Short exercise a -
Return the passage of the Thanksgiving column from "Beer: The thinking" up to and including "easier to enjoy.", copying it word for word.

Guy Fresh – Thanksgiving Festivities

Guy Fresh – Thanksgiving Festivities

First off, let’s get one thing straight: I’m not here to guide you through how to properly prepare a Thanksgiving turkey. I’m Guy Fresh, not Guy Fieri.

And I’m not at all interested in giving advice on how to conduct yourself at your family gathering. You shouldn’t require an instruction manual to operate yourself on a day in which the main objectives include parking your @$$ on the couch, stuffing your face (full of stuffing), and not discussing the Paris Climate Accord with crazy Uncle Kevin.

But the morning leading up to the ultimate tradition of observing how people used to communicate before the Internet, on the other hand, can be quite difficult to navigate.

Let’s begin.

The Turkey Bowl

Many families have an annual turkey bowl tradition on the morning of Thanksgiving, and it can either be the best or worst part of your day. Make it a highlight from start to finish with these three items:

Beer: The thinking here is along the lines of visiting a gentlemen’s club: In reality, you might not be looking at much, but a few drinks make it a hell of a lot easier to enjoy.

Your sister’s new boyfriend is inexplicably calling audibles at the line of scrimmage despite the fact that there is no playbook and he’s using zero terminology common to the game of football. You can either let this piss you off or shotgun another beer and laugh about it. I suggest the latter.

Short exercise b -
Update all the entries below so that each "screenshot" becomes "capture", with nothing else altered. Leave the pictures out of your answer.

Material -
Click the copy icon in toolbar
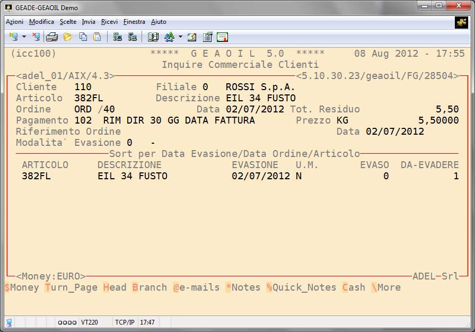The image size is (475, 332). (83, 37)
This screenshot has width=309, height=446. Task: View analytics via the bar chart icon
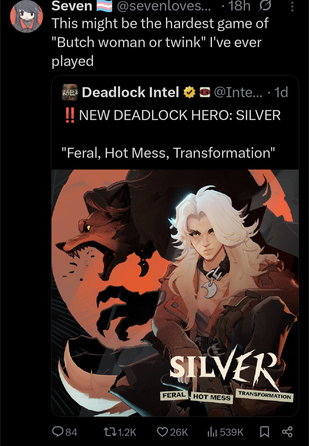(212, 432)
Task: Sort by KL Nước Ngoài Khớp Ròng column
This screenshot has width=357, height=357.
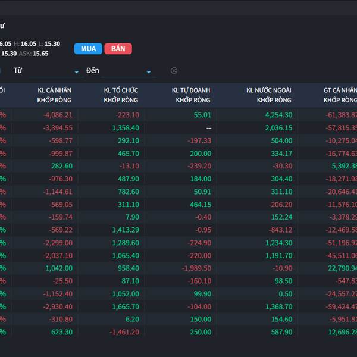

Exercise result a -
Beer: The thinking here is along the lines of visiting a gentlemen’s club: In reality, you might not be looking at much, but a few drinks make it a hell of a lot easier to enjoy.

Exercise result b -
Click the copy icon in toolbar
The image size is (475, 332). (83, 37)
This capture has width=309, height=446. Task: View analytics via the bar chart icon
(212, 432)
Task: Sort by KL Nước Ngoài Khớp Ròng column
This capture has width=357, height=357.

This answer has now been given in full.